Author:
Maarten Buijs is the CEO of Surfix Diagnostics.
Reading time: 3 minutes
As biosensors gain traction, they’re driving the need for system engineers and architects who are knowledgeable in chemistry and biology in addition to physics and the well-known engineering disciplines.
Although these days I’m more involved with the medical diagnostics market, biomarkers and surface coatings than with the hardware and software world of Bits&Chips, it won’t come as a surprise that I still very much enjoy reading the magazine. Issue 5 offers a perfect illustration of how deep tech in our region is driving the worldwide state of the art across a wide spectrum in ICs, software, instrumentation and equipment, from the implications of ASML’s market domination to the revolutionary promise of Nearfield Instruments. It’s also good to see that integrated photonics is increasingly getting attention.
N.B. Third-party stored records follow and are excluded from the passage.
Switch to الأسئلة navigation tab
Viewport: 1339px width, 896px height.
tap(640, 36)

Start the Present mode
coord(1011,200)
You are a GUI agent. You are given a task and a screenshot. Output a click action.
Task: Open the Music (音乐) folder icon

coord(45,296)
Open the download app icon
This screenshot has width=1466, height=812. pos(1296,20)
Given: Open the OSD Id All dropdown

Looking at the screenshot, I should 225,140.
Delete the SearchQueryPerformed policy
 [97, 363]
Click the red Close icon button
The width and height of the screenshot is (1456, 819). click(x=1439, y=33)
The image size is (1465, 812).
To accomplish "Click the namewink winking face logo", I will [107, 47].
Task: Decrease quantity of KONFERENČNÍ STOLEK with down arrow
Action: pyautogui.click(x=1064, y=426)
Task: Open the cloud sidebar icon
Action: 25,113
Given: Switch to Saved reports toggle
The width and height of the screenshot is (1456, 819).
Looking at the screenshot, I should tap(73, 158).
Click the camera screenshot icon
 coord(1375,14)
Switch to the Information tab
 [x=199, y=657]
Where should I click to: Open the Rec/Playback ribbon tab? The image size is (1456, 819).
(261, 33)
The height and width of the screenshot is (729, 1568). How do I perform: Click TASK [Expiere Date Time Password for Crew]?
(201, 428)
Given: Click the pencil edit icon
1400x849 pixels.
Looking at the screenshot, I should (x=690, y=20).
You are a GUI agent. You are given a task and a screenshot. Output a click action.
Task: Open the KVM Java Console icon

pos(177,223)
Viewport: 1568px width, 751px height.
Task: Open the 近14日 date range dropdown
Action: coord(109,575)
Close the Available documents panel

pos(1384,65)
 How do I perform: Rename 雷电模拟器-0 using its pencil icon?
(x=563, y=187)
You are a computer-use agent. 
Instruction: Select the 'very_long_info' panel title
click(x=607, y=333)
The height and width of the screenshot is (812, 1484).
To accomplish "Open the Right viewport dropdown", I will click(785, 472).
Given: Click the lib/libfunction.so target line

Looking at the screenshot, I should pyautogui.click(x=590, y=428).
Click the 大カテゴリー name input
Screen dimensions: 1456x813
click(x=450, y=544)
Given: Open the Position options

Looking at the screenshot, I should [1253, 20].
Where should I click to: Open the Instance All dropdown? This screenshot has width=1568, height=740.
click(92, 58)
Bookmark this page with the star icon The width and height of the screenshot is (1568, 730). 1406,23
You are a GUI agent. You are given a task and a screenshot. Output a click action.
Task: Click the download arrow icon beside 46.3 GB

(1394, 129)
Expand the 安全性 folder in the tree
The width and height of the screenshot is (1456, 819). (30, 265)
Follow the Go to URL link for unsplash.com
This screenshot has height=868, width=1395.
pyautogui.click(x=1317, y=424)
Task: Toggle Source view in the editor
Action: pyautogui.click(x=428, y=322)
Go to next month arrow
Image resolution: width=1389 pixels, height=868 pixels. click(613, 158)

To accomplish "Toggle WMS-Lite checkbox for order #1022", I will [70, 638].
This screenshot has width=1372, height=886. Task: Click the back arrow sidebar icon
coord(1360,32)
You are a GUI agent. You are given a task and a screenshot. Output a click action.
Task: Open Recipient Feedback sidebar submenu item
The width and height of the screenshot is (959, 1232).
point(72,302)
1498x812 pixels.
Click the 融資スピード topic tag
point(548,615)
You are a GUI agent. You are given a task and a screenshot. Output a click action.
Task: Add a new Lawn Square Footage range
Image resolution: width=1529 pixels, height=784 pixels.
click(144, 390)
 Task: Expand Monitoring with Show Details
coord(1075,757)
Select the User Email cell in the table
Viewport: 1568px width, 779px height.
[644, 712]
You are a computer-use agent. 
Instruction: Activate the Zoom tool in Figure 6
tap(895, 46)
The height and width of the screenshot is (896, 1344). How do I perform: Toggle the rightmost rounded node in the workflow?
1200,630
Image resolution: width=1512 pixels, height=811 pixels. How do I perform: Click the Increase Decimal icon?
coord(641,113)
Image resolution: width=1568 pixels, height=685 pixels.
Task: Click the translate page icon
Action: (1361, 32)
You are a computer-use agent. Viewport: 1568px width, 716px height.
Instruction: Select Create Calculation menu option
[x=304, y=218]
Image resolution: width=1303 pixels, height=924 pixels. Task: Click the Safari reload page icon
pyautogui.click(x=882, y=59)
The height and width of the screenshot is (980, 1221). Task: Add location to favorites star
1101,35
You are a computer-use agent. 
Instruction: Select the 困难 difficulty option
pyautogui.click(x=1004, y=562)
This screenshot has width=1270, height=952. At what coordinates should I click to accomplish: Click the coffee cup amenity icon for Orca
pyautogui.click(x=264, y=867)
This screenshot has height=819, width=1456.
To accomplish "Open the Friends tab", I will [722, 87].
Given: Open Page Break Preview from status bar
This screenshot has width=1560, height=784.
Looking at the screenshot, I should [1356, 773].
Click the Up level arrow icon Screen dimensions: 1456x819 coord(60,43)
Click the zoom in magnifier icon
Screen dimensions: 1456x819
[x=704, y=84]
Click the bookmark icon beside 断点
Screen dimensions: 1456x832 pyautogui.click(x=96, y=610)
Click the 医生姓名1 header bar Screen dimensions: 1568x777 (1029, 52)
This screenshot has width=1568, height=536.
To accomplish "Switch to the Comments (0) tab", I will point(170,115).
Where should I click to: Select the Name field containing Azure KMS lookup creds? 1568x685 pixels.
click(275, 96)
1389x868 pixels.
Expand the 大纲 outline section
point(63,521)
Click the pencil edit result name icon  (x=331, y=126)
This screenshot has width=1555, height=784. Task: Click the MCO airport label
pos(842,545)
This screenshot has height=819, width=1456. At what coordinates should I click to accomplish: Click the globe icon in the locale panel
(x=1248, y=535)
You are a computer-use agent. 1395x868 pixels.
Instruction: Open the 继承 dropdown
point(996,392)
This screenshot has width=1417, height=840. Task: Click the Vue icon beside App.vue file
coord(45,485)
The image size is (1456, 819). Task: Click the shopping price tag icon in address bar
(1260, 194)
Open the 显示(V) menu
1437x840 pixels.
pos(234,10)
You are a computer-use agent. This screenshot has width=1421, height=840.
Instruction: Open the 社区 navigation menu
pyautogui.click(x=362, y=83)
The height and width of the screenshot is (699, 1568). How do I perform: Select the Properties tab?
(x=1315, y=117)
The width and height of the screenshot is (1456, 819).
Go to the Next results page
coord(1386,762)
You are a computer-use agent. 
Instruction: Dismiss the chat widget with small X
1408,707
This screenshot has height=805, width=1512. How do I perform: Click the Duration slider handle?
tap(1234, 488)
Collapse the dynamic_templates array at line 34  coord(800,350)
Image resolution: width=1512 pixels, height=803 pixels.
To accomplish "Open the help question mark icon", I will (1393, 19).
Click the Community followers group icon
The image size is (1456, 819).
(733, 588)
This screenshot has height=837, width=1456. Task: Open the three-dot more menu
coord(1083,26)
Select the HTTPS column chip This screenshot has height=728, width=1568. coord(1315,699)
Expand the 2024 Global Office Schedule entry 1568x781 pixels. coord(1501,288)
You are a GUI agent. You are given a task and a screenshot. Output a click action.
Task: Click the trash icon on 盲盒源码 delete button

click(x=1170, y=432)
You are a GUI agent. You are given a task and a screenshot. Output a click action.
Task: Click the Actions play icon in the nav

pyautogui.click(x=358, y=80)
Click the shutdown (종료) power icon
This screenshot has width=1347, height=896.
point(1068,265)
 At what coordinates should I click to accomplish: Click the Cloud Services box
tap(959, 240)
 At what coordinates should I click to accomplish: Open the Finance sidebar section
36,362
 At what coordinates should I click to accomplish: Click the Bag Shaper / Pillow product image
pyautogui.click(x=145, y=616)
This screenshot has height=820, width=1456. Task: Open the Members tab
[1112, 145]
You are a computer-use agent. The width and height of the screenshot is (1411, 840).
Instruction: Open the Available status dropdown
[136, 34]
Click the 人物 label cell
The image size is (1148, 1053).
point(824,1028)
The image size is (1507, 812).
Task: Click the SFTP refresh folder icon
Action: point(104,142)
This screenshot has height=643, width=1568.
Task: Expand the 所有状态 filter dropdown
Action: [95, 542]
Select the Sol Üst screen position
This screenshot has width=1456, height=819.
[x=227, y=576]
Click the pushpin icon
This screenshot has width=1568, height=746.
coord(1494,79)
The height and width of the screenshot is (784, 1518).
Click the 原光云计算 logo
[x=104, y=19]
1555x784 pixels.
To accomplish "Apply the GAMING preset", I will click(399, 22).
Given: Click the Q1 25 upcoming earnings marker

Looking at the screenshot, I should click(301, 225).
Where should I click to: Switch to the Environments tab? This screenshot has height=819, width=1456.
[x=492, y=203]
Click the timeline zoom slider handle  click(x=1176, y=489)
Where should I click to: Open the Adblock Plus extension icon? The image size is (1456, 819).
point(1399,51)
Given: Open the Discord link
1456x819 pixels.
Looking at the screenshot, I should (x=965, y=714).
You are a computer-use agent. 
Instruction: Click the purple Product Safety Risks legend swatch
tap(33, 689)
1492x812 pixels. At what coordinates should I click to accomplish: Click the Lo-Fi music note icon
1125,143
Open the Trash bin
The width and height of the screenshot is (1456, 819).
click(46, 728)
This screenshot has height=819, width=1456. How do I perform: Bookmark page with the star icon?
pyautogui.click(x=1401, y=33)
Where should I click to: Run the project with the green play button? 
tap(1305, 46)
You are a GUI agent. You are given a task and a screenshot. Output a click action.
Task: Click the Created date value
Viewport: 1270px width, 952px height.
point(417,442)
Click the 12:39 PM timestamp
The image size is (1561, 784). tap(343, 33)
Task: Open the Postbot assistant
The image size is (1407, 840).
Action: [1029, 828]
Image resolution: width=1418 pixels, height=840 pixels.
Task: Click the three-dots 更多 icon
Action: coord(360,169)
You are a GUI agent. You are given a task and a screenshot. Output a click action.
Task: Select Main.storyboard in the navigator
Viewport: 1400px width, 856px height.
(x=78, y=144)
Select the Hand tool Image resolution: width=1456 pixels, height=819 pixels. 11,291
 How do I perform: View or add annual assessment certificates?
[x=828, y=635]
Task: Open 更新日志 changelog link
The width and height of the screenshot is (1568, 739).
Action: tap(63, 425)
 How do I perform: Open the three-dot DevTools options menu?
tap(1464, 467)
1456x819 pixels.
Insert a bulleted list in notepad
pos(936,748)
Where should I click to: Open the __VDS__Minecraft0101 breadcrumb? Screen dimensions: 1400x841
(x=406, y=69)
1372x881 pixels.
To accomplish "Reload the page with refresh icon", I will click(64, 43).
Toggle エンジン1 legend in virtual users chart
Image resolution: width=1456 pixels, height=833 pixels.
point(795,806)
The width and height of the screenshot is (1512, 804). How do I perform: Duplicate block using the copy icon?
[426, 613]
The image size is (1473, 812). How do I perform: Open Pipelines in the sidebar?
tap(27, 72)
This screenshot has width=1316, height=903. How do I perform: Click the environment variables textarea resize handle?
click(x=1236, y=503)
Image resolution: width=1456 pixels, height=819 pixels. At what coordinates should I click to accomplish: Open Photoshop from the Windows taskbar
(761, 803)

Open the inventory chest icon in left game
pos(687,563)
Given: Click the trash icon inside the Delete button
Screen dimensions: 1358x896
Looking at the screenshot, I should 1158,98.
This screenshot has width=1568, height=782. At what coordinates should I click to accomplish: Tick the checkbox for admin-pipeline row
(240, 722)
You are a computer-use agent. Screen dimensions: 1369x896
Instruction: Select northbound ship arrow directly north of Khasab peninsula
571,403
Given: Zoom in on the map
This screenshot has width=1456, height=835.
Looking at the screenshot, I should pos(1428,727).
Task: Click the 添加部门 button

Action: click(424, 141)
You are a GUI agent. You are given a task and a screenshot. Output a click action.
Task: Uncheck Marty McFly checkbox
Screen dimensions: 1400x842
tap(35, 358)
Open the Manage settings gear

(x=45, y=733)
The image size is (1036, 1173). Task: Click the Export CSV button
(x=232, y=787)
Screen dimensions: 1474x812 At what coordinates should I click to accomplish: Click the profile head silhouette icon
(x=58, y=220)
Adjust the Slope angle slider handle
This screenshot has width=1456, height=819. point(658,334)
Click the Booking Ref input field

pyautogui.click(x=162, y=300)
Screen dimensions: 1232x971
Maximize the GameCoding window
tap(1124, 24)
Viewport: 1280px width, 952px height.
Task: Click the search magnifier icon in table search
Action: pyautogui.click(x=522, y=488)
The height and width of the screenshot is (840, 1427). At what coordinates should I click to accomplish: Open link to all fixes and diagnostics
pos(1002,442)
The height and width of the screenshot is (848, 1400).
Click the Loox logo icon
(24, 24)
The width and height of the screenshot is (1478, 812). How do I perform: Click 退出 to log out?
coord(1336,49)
Bits&Chips puts much emphasis on the topics of system integration and system architecture. For instance, issue 5 has articles on optomechatronics and the TUE High Tech Systems Center and on heterogeneous integration of the different integrated-photonics technologies.
The importance of system engineering and architecting has always resonated with me. In every R&D organization I worked with, I established the dual-ladder career path (if it didn’t exist already) and created the function of chief system architect at the top of that ladder (again, if it didn’t exist already – and usually, it didn’t). Not being very good at it myself, I always pointed the new chief system architect to the work of Gerrit Muller and his CAFCR framework and Gaudi website.
At Surfix Diagnostics, where I work now, things are a bit more complex and difficult. Surfix aims to bring ultrasensitive, fast and affordable biosensors based on integrated photonics to the market. So this concerns a system on a chip, in which peripheral functions like data processing and transmission need to be integrated with sensing, optics, micro and nanofluidics, nanobiology and surface chemistry.
Of course, certain system aspects are more key and central to Surfix than others, especially nanofluidics, nanobiology and surface chemistry. In-depth knowledge of other functions rests with key partners. Lionix in Enschede provides the integrated photonic chips, which they know through and through. Yet, for an optimal design within the eternal trade-off game between a broad platform design, suitable for the whole world, and the focused design for the killer application, sufficient knowledge of all these areas needs to be brought together by a system architect.
Actually, it would be good if the system architect also had a good view of the manufacturability requirements of the chips. The article on heterogeneous integration for integrated photonics in issue 5 nicely illustrates the obstacles that need to be overcome in manufacturing for present-day integrated photonics. But this doesn’t cover the situation of biological coatings in microfluidic systems. How do you dice a wafer that has a coating of DNA molecules on it without damaging that coating and/or its functionality?
I haven’t found this jack of all trades yet and I’m not convinced that I will anytime soon. But I do believe that multidisciplinarity will continue to expand. The integrated application of physics and electronic, mechanical and software engineering is firmly established. Going forward, chemical and biological engineering will join these fields. Biosensors will be an important driver for this, but other exciting topics are gaining momentum as well: organs on a chip followed by artificial tissues and organs. Already the extended Dutch ecosystem is working to make this happen within the confines of the Dutch growth ambitions.